* _Exercise_
Identify and copy all lines of the material where the string "computer" is found.

* _Provided data_
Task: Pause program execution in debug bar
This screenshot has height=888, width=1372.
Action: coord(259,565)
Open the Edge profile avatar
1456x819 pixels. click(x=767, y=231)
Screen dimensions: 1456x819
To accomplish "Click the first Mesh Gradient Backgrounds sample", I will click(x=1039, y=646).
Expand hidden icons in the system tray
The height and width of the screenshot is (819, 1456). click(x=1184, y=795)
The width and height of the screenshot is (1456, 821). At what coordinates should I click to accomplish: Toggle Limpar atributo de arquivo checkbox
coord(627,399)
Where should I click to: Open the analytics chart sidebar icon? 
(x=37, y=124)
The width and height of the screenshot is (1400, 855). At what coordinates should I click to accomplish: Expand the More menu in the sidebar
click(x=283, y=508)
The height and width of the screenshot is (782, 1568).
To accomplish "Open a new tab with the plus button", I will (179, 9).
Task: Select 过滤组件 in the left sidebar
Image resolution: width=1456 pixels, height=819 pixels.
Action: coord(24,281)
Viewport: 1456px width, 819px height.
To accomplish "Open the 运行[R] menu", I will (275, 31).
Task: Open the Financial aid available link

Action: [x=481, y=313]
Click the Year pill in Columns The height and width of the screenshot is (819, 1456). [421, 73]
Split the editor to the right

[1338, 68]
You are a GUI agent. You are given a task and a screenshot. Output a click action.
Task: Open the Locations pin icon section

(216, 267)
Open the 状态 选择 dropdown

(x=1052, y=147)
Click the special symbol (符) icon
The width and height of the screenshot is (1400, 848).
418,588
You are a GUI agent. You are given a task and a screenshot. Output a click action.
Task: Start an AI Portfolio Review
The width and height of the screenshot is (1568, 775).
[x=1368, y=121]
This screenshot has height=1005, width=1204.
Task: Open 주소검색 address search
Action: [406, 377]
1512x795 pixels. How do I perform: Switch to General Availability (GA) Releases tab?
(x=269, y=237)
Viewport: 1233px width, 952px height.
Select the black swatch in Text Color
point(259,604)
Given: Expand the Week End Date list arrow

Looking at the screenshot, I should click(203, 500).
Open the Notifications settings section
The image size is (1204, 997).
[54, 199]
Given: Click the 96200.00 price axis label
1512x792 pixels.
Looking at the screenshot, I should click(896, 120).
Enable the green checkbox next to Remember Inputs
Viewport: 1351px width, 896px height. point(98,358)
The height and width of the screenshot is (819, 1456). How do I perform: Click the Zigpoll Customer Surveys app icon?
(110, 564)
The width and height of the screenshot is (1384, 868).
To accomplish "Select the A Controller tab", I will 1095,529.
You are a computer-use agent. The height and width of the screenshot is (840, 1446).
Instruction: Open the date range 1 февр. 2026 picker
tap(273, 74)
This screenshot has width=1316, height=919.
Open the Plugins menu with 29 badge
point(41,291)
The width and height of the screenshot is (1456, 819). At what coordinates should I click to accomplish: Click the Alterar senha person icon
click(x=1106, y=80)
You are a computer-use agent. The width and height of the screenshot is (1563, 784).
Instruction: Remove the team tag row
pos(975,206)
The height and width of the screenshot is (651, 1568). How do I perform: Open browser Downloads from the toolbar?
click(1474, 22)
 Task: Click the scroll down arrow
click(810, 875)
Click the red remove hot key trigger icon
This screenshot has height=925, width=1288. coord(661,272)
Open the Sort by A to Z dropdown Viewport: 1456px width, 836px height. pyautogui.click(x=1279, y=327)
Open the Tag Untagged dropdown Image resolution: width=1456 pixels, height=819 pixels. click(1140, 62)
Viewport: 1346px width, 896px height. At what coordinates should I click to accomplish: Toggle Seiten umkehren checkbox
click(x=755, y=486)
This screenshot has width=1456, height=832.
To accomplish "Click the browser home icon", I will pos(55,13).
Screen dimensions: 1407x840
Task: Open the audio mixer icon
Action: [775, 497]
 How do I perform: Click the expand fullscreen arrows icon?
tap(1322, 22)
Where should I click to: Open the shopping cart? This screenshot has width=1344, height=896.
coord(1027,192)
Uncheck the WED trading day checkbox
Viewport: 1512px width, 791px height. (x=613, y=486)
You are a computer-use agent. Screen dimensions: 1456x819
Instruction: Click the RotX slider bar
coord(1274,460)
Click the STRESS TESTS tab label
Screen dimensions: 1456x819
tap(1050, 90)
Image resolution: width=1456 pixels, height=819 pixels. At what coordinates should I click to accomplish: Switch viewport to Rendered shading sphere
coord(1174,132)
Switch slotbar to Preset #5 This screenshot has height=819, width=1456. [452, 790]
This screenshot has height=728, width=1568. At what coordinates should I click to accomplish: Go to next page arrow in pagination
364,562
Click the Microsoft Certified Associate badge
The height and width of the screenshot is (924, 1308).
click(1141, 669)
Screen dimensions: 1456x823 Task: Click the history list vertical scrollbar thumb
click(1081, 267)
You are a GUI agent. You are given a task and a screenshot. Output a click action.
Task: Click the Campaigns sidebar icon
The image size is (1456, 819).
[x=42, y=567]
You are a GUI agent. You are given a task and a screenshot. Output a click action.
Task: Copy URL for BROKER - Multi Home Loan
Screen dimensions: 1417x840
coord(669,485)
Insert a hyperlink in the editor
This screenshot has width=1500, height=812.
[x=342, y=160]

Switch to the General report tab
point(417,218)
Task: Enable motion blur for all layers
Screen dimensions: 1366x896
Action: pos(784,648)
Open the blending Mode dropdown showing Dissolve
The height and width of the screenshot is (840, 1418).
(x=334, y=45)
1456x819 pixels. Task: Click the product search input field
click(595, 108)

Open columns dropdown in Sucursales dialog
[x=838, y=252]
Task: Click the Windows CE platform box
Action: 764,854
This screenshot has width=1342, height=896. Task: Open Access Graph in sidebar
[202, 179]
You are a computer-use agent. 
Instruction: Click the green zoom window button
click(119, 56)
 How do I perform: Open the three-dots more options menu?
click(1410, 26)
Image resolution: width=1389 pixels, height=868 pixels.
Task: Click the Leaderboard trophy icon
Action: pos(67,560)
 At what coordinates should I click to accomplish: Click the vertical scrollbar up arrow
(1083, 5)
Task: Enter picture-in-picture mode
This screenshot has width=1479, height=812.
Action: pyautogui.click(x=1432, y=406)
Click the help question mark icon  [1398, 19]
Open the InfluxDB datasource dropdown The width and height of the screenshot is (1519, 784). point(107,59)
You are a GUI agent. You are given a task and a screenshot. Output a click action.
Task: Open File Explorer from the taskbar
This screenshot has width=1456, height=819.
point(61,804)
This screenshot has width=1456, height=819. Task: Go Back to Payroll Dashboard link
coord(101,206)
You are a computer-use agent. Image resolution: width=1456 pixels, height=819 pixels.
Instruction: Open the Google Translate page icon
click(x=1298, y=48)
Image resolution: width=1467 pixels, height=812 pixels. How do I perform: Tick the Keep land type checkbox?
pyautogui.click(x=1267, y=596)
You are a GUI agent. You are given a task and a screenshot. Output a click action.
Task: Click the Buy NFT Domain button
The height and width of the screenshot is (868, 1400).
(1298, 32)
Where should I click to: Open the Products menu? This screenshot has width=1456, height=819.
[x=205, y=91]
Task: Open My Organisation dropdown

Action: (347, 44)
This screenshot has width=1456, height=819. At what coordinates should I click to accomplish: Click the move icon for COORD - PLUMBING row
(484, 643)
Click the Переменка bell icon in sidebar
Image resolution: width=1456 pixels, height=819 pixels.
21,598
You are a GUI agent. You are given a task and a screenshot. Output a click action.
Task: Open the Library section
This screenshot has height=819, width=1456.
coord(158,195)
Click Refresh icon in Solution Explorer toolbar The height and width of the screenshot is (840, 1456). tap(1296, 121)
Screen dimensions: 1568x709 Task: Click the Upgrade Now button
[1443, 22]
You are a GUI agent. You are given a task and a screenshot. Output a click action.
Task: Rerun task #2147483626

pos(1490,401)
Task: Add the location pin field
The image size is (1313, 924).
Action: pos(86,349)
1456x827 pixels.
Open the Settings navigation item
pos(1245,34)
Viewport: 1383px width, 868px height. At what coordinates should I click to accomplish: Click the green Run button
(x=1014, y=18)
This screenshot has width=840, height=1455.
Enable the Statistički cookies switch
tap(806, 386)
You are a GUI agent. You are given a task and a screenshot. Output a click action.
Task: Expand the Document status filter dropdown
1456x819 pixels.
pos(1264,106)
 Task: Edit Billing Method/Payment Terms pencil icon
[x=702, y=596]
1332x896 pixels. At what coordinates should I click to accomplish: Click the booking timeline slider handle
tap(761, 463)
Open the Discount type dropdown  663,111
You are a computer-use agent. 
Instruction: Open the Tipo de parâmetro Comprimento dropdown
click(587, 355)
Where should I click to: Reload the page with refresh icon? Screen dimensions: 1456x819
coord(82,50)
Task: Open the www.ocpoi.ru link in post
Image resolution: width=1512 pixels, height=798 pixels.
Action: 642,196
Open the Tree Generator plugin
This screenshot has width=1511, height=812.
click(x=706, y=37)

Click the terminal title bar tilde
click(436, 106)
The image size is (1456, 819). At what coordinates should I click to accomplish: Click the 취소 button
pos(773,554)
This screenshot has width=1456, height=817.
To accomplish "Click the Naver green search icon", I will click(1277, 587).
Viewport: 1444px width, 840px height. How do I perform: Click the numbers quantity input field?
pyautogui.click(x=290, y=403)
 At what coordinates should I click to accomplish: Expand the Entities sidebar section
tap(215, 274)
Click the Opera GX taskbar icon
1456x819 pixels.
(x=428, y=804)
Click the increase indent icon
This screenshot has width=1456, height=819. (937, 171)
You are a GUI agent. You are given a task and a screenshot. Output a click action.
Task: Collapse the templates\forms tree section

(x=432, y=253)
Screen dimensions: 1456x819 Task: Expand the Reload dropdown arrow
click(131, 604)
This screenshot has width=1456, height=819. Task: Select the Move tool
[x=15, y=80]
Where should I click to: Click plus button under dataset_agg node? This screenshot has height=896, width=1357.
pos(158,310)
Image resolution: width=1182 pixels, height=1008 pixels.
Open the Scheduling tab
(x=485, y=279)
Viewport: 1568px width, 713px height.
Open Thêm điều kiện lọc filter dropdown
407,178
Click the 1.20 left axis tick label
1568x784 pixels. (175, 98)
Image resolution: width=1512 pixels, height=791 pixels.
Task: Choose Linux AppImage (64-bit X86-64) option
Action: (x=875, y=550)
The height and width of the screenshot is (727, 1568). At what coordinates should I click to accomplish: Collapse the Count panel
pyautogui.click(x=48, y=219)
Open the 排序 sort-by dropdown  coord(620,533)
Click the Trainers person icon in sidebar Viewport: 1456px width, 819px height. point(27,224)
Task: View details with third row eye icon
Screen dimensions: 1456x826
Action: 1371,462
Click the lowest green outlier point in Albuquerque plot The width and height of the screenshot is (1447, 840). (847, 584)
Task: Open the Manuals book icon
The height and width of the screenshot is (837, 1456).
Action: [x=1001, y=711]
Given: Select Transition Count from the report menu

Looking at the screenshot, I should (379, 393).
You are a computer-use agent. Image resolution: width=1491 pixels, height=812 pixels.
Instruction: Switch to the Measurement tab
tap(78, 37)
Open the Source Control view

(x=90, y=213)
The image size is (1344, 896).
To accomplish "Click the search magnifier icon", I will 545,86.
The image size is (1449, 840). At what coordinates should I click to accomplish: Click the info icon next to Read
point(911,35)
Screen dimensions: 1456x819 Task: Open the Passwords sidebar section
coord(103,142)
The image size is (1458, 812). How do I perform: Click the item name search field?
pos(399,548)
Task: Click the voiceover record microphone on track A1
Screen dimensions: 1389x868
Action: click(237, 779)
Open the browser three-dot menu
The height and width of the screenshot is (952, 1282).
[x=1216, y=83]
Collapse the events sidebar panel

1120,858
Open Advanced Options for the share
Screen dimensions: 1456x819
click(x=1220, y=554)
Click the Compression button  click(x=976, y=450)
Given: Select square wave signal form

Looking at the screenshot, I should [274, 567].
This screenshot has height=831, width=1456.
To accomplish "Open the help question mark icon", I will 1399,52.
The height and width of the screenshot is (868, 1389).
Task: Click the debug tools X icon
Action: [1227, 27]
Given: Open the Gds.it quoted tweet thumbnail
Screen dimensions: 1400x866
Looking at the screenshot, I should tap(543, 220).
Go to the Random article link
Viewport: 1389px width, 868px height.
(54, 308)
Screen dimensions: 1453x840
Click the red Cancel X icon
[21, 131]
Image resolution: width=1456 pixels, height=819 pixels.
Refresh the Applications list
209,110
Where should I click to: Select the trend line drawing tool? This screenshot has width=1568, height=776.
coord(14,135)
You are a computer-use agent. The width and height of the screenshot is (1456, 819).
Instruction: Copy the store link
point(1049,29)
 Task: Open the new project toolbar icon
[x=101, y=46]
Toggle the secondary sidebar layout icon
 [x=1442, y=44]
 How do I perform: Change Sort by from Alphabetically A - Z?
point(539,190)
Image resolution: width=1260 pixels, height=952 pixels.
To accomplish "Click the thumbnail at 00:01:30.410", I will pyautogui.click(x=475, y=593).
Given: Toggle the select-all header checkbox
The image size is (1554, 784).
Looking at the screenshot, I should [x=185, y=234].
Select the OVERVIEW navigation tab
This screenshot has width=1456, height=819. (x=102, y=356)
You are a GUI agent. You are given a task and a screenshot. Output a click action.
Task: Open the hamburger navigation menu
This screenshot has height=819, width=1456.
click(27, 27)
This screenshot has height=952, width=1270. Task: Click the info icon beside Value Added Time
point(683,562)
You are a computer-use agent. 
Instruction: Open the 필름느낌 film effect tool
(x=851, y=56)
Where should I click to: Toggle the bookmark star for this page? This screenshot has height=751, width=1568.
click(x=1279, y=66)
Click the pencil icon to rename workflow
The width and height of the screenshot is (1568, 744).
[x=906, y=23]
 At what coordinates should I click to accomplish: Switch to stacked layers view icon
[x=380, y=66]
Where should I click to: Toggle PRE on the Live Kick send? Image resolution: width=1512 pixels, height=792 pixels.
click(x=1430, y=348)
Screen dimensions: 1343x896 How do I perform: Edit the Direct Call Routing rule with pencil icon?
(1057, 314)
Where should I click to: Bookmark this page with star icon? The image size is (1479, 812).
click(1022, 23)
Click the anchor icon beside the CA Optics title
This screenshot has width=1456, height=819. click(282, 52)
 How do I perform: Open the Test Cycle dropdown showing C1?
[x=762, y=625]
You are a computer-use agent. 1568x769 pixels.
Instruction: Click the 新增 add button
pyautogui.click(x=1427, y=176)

* _Result for this task_
You are a computer-use agent. The height and width of the screenshot is (840, 1446).
You are a computer-use agent. The width and height of the screenshot is (1563, 784).
You are a computer-use agent. Screen dimensions: 1456x819
You are a computer-use agent. 
You are a computer-use agent. Image resolution: width=1456 pixels, height=819 pixels.
You are a computer-use agent. 
You are a computer-use agent. Image resolution: width=1491 pixels, height=812 pixels.
You are a computer-use agent. The width and height of the screenshot is (1456, 819).
You are a computer-use agent. 
You are a computer-use agent. 1568x769 pixels.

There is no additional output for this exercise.